Target Ambisius: 30 Persen Anak Kaltim Kuliah, Sekolah Sampai Sarjana
Data yang disampaikan Rudy membuka mata banyak pihak. Saat
ini, hanya sekitar 12 persen anak-anak Kalimantan Timur yang melanjutkan
pendidikan ke perguruan tinggi. Angka ini jauh dari ideal. “Minimal 20 persen
agar kita bisa sejajar dengan negara maju,” kata Rudy. Namun ia tak berhenti di
situ. Targetnya lebih tinggi: 25 hingga 30 persen.
Untuk mencapainya, langkah konkret pun dirancang, mulai dari beasiswa kuliah secara menyeluruh, kerja sama dengan lebih dari 50 perguruan tinggi, hingga pembebasan biaya pendidikan dari jenjang dasar sampai tinggi. “Kami ingin rata-rata lama sekolah di Kaltim meningkat dari 12 tahun ke 16 tahun. Itu artinya setara sarjana,” ucap Rudy. Langkah ini juga menjadi simbol bahwa pendidikan bukan lagi hak istimewa, tapi hak dasar setiap anak Bumi Etam.

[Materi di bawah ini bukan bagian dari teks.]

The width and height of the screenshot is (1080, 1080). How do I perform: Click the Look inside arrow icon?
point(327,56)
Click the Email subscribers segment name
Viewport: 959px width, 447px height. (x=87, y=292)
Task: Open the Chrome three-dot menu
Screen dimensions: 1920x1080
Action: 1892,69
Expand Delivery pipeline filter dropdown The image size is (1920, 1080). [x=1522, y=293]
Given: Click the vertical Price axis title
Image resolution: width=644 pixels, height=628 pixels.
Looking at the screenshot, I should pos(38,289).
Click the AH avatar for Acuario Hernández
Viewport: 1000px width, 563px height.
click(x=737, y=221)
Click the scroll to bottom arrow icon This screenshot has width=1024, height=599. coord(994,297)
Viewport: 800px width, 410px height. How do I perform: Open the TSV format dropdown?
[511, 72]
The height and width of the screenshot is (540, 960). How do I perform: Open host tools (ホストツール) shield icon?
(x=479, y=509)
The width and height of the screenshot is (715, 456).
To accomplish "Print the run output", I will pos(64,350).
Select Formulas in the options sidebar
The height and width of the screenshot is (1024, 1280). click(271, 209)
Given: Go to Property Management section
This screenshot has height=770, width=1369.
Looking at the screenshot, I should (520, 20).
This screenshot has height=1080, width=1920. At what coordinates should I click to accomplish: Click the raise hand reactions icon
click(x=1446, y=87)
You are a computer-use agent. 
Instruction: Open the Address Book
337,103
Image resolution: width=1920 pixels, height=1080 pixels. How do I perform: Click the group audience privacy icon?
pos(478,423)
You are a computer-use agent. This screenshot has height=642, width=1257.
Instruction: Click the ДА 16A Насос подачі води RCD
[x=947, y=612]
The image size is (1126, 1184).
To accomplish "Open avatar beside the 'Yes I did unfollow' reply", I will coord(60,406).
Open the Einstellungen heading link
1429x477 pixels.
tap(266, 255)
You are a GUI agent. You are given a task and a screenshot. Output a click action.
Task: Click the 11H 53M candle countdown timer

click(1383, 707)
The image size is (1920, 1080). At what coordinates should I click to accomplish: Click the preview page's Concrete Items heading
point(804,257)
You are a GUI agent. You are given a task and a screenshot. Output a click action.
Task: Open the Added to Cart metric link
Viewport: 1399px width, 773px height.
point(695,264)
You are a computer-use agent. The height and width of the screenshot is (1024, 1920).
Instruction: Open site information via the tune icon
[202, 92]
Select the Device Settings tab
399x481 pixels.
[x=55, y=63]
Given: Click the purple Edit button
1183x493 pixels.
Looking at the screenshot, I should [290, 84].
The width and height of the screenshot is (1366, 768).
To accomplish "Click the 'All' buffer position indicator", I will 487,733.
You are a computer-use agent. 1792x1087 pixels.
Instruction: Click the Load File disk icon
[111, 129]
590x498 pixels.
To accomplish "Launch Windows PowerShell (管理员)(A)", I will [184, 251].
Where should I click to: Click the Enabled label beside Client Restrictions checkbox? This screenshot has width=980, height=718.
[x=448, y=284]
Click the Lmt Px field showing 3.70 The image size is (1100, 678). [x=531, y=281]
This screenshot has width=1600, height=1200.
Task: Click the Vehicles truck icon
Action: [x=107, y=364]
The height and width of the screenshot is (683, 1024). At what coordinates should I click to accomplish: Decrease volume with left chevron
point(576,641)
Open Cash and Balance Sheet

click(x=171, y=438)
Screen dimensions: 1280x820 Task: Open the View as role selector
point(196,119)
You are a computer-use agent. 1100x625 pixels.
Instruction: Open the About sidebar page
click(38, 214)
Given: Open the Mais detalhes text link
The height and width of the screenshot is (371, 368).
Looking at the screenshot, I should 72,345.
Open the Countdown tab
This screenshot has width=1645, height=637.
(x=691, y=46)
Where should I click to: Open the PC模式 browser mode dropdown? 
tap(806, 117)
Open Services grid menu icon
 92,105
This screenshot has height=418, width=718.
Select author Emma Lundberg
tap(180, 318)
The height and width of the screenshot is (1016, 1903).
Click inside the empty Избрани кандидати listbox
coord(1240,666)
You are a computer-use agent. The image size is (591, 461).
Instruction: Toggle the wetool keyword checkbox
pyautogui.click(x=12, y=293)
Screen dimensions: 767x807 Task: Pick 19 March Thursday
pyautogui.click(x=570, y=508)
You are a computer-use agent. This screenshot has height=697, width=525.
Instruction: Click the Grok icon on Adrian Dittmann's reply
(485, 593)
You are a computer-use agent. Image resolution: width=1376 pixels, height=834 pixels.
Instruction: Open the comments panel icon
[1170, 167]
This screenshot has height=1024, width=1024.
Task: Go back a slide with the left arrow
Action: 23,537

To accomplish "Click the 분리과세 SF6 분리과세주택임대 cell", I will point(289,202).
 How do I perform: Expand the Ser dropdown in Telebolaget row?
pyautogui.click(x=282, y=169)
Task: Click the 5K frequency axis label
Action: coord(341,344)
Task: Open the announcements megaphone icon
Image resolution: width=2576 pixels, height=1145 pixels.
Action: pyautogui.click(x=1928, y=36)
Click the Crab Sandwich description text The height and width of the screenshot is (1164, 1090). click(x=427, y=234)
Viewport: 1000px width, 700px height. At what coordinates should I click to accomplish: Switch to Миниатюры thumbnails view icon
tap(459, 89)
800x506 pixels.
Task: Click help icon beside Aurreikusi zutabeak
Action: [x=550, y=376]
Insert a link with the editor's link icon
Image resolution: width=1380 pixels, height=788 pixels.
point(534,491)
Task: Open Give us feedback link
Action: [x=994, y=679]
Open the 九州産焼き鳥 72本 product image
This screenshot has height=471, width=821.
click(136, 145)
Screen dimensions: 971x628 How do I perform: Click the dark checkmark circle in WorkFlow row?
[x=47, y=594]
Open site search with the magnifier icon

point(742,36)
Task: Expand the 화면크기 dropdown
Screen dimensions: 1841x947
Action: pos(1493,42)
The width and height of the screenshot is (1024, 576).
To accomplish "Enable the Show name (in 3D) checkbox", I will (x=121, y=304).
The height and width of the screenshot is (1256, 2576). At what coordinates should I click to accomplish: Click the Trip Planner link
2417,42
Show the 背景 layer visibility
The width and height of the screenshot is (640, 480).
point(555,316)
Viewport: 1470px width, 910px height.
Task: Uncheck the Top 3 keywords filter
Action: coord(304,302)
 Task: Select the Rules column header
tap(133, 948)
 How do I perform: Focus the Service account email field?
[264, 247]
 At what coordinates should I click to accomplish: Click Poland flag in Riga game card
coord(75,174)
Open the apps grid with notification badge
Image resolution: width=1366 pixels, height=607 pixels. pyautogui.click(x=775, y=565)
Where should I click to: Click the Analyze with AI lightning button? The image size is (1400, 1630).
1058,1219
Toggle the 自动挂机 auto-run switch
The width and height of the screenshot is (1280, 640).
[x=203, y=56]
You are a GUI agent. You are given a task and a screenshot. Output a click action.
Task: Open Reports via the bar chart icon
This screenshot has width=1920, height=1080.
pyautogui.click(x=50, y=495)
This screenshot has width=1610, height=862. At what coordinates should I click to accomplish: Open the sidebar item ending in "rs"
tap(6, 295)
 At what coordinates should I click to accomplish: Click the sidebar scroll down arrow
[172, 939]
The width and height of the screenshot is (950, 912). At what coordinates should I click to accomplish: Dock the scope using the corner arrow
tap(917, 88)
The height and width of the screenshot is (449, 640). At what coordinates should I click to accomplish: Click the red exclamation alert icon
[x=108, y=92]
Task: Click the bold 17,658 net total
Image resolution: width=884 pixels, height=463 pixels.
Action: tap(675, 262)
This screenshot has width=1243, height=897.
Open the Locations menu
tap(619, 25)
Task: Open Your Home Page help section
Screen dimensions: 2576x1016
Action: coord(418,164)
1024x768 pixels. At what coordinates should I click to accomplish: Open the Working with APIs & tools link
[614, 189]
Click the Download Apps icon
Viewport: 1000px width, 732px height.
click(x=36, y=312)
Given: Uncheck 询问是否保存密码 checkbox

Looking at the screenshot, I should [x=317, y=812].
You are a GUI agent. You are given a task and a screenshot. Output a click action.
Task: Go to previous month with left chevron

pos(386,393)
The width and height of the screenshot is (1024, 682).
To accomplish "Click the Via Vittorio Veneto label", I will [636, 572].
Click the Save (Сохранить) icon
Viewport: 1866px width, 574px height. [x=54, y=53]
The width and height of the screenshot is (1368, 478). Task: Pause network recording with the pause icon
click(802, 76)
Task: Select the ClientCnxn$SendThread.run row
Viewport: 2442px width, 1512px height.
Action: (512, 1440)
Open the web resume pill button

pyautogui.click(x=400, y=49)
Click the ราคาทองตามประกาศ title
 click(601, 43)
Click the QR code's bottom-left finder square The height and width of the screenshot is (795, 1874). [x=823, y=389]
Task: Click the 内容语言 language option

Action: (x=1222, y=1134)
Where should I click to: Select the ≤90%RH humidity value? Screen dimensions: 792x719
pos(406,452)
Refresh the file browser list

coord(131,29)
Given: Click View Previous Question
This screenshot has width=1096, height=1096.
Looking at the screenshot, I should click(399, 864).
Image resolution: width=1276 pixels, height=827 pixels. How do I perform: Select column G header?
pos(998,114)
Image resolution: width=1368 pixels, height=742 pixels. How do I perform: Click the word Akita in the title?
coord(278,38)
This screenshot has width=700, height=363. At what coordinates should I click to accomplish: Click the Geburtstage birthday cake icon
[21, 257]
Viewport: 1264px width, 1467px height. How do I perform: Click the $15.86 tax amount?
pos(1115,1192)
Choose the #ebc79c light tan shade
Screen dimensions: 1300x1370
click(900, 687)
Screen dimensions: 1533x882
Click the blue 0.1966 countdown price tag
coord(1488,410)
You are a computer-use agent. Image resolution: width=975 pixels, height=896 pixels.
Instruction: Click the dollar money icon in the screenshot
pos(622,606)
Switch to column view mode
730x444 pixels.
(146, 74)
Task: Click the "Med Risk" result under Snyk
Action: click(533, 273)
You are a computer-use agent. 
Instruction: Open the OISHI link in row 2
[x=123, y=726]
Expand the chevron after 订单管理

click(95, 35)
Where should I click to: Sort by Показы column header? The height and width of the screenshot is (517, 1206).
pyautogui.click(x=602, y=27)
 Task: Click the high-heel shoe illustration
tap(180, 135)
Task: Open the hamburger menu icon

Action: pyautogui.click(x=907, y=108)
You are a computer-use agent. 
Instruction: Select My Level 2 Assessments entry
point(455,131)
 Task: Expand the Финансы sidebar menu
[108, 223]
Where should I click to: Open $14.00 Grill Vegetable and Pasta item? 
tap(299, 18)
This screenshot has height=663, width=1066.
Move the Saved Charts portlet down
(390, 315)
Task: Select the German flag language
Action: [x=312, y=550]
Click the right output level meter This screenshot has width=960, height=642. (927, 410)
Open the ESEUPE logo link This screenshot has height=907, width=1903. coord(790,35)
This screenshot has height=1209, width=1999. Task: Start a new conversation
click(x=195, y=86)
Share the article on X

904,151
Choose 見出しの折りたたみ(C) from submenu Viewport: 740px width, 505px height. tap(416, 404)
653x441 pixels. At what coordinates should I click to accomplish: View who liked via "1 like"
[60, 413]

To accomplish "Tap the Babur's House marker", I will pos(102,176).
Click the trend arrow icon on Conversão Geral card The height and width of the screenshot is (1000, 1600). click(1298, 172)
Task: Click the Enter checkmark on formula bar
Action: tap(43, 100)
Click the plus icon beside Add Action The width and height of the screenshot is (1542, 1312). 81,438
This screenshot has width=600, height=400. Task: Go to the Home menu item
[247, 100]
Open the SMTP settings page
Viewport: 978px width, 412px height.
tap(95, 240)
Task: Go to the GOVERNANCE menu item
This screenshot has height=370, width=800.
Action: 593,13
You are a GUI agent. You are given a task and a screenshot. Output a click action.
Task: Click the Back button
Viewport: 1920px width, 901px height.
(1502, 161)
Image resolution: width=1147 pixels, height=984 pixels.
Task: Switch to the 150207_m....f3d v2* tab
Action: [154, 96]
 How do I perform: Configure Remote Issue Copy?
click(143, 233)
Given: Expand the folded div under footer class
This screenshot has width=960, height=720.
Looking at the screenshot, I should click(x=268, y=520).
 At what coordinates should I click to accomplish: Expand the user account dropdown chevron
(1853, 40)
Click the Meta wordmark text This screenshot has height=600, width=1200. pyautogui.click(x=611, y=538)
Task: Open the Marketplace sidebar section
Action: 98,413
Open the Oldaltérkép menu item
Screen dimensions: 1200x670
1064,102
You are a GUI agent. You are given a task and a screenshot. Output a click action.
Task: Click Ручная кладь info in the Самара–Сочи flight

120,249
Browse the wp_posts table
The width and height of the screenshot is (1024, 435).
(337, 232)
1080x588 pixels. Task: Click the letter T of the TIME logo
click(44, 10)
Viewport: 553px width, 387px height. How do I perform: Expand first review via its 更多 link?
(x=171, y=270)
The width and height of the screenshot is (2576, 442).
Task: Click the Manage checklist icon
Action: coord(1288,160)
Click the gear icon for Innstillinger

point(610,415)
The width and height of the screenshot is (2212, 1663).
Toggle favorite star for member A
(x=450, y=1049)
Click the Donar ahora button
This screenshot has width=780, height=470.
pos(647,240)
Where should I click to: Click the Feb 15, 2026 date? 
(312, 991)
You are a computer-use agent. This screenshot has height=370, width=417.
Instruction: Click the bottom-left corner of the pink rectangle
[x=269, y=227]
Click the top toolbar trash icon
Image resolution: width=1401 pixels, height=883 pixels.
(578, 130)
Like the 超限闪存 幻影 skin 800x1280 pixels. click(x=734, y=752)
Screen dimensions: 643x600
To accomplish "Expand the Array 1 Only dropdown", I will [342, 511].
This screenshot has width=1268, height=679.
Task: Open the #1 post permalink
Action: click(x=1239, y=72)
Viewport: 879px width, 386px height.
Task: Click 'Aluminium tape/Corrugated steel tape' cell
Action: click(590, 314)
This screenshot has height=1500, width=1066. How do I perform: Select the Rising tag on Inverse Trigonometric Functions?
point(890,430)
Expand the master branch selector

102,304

Penandatanganan MoU dan Simbolisasi Program: Aksi Nyata, Bukan Janji
Peluncuran program bukan sekadar seremoni. Gubernur Rudy
Mas’ud bersama Wakil Gubernur Seno Aji, Sekretaris Daerah Sri Wahyuni, dan
Ketua DPRD Kaltim Hasanuddin Mas’ud menekan tombol LED Cube sebagai simbol
resmi dimulainya era Gratis Pol.
Tak lama kemudian, panggung menjadi saksi sejarah lain—penandatanganan nota kesepahaman (MoU) dengan 53 perguruan tinggi negeri dan swasta. Ini bukan hanya angka, melainkan kemitraan strategis yang akan menjangkau ribuan mahasiswa dari seluruh pelosok Kaltim.
Tak kalah penting, kerja sama dengan BPJS juga diteken untuk menjamin layanan kesehatan gratis yang terintegrasi bagi seluruh masyarakat. Gubernur bahkan menggarisbawahi, "Kesehatan tak boleh jadi barang mahal. Di Kaltim, sehat adalah hak, bukan kemewahan."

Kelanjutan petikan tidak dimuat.